AOL is like a large state (within the United States) that demands that text books be dummied down by making demands such as requiring that evolution be taught as a speculative theory rather than a fundamental fact. Just substitute the "theory of gravity" for the "theory of evolution" to understand how corrupting that is. No wonder people have trouble with the concept of the Internet -- it's a complex system that is the result of an evolutionary process. We all suffer when ignorance rules.


So what if Roadrunner and AOL demand that I only send mail through approved mail relays? Don't most people do that anyway?

Reporting-MTA: dns;frankston.com
Received-From-MTA: dns;rmf19
Arrival-Date: Sat, 23 Aug 2003 17:06:15 -0400
Final-Recipient: rfc822;CaptiveCustomer@si.rr.com
Action: failed
Status: 5.7.1
Diagnostic-Code: smtp;
550 5.7.1 Mail Refused - client2.attbi.com_Residential_Range
 - See http://security.rr.com/residential.htm - 030813d

It's natural and appropriate to view change as disruptive and question it. The power of the Internet comes from the ability to experiment with new ideas and approaches. Most will fail but when something works we can adopt it and gain the benefits.

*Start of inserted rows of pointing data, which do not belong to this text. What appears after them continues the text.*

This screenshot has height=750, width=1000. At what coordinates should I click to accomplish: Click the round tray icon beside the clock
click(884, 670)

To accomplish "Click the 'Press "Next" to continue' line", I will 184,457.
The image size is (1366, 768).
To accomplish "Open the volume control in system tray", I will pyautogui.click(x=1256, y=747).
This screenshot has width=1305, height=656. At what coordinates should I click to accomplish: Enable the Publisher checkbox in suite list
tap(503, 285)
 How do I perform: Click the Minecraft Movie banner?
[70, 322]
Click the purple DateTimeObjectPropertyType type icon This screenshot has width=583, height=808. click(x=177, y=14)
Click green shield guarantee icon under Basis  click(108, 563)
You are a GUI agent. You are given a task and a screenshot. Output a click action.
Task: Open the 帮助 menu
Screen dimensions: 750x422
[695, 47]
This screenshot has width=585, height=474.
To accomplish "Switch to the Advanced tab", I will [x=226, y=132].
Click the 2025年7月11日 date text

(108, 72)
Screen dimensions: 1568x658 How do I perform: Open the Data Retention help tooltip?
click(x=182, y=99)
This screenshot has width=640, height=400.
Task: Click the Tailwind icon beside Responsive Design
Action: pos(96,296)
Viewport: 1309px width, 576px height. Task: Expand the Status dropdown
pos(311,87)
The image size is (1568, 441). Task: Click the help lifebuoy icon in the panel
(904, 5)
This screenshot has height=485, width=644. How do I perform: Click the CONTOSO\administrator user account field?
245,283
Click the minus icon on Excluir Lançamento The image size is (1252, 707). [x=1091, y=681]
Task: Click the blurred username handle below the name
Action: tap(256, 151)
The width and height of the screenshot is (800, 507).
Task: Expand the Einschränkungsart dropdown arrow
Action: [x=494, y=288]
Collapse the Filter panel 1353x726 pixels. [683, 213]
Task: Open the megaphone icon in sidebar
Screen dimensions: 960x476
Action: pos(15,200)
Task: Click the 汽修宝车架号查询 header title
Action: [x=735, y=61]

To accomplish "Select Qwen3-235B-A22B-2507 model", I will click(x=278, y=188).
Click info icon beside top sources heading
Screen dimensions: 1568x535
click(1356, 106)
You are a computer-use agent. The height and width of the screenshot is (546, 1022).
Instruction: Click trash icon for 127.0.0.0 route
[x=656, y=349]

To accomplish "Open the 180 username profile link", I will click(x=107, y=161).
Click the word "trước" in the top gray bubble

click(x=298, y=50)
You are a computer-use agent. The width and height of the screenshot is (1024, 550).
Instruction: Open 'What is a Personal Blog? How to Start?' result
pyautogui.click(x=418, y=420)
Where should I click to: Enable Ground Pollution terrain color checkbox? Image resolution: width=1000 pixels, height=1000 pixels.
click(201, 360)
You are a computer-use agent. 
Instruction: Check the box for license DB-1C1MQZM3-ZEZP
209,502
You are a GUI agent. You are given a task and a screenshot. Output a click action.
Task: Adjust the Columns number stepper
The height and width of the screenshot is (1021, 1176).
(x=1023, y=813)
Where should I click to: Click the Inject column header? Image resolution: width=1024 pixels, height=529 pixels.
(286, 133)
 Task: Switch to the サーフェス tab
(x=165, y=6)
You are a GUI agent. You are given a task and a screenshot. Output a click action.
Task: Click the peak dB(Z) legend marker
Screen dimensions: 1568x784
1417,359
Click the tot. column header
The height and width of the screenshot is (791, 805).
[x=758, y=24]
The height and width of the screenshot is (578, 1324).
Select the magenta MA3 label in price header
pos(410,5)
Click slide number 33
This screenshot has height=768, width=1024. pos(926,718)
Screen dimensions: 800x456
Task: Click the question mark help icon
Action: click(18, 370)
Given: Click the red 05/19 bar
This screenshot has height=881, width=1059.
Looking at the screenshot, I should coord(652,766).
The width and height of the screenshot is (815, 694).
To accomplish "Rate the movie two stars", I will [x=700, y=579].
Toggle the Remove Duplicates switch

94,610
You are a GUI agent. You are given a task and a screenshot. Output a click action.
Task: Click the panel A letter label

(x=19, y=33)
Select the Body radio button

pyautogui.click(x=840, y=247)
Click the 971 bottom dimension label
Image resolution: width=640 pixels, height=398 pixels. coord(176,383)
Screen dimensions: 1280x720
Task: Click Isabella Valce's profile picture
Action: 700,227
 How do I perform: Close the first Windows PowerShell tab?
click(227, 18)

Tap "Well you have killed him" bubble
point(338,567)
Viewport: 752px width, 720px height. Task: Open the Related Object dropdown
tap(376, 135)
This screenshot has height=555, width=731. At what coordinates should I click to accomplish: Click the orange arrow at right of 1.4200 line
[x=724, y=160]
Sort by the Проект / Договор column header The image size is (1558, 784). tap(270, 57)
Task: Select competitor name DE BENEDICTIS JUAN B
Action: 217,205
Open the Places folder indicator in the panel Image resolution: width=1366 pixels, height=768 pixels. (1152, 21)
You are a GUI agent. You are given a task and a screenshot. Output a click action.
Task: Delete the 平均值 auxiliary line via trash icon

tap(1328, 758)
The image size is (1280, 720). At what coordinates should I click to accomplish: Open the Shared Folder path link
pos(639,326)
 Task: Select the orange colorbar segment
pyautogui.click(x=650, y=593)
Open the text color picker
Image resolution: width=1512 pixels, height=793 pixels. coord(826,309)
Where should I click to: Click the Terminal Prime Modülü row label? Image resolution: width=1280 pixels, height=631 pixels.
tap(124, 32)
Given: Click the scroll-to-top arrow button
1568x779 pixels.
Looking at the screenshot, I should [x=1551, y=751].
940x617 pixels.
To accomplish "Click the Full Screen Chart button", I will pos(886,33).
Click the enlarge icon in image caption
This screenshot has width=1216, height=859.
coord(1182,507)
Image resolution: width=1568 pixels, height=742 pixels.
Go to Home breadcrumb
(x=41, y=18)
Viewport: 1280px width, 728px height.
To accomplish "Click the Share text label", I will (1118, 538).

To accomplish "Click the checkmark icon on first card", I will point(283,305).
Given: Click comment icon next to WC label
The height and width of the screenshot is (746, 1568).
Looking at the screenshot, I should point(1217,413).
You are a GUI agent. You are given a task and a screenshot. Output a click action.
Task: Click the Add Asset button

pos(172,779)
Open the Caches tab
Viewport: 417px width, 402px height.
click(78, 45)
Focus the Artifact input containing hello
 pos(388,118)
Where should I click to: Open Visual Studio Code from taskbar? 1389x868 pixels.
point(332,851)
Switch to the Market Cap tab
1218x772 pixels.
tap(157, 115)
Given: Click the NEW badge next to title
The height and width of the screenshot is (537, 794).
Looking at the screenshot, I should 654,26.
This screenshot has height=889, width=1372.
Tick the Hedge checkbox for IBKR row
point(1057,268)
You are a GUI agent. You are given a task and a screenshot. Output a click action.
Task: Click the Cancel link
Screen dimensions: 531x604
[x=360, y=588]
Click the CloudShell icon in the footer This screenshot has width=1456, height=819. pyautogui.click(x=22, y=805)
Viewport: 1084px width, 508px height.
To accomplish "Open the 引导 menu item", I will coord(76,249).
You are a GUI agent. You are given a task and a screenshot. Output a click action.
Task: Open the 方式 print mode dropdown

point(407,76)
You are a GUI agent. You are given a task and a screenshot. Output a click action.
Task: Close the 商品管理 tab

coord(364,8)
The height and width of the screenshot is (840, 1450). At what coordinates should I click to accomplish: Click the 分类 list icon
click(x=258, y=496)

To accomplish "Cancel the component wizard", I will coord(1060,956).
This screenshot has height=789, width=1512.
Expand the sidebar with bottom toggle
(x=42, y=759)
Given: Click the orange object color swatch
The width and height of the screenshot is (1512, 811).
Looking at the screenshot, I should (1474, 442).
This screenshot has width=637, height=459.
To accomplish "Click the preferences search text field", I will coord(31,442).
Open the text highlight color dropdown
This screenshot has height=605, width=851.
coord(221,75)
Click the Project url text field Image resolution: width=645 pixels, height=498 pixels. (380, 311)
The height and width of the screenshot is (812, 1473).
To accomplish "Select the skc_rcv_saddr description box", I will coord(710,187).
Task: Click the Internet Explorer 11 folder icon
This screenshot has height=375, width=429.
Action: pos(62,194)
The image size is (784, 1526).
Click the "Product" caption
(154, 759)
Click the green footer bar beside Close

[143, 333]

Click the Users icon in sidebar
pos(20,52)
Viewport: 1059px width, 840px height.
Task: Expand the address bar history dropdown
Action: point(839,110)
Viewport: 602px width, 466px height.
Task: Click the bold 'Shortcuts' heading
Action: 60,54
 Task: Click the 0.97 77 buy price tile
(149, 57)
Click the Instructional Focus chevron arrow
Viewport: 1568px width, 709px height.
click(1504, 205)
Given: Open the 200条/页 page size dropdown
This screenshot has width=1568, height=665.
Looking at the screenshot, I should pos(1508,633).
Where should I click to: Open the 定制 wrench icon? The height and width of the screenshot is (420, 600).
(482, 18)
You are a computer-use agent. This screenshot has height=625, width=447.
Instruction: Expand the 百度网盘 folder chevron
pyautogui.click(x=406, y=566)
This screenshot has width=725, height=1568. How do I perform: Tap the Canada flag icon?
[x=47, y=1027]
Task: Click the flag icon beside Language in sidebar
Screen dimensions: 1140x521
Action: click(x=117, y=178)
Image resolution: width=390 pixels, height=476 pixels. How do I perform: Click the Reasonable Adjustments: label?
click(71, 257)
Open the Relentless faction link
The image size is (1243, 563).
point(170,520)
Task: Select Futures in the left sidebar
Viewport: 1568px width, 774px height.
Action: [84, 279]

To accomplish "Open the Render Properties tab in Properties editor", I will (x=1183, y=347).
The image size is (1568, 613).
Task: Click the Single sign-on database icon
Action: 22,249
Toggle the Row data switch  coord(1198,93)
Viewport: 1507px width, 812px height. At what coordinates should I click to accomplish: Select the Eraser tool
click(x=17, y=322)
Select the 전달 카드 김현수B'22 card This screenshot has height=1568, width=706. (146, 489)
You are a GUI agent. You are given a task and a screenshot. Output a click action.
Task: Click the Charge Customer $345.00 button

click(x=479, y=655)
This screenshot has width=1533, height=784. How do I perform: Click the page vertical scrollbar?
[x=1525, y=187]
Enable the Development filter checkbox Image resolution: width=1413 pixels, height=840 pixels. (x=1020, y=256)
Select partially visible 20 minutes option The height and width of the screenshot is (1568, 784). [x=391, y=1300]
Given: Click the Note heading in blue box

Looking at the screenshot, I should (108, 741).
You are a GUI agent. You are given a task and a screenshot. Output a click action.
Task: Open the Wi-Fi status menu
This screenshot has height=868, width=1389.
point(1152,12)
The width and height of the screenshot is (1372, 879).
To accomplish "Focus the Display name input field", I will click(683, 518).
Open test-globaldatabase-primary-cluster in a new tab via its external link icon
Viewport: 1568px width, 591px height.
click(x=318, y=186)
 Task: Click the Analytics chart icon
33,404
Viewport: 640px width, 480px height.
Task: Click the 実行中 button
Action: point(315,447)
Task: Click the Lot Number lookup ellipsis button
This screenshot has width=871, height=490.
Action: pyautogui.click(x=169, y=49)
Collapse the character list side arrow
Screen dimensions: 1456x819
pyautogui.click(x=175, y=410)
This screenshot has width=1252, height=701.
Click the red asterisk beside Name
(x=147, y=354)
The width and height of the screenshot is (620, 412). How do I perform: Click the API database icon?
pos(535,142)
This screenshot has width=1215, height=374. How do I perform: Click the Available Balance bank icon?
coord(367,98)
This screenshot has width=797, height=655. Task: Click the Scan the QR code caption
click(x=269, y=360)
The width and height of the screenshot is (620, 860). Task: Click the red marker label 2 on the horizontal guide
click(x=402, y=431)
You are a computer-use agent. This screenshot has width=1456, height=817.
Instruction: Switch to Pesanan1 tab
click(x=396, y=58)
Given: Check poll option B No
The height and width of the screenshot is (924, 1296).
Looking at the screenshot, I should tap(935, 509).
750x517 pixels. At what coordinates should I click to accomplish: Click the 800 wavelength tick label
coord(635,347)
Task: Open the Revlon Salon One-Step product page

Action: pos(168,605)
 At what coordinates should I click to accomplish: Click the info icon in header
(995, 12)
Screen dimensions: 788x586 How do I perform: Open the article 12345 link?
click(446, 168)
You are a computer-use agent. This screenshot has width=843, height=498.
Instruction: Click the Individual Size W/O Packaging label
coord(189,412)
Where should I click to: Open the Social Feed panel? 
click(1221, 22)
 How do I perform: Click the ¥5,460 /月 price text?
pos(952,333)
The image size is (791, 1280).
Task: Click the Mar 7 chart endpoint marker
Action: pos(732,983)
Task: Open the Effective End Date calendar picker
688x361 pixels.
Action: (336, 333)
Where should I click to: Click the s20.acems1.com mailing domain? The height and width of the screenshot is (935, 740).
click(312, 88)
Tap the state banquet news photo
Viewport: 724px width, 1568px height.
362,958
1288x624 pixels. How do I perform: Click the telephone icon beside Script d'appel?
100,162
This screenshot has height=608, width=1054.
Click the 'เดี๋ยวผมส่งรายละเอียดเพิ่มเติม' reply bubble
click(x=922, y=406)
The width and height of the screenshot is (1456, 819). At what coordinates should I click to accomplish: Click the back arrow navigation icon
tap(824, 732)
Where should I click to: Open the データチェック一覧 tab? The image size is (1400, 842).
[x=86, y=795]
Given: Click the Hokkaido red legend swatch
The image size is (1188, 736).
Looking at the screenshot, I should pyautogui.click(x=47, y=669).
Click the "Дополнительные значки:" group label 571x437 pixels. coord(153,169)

But this is a process and just because something seems wonderful doesn't mean we can stop. Email is a case in point. When I first started using email in the 1960's it was the domain of techies. It wasn't until 1995 that it became normal for people to use email. Twenty five years isn't bad for a major change and certainly it is faster than the forty years it took to replace telephone dials with keypads.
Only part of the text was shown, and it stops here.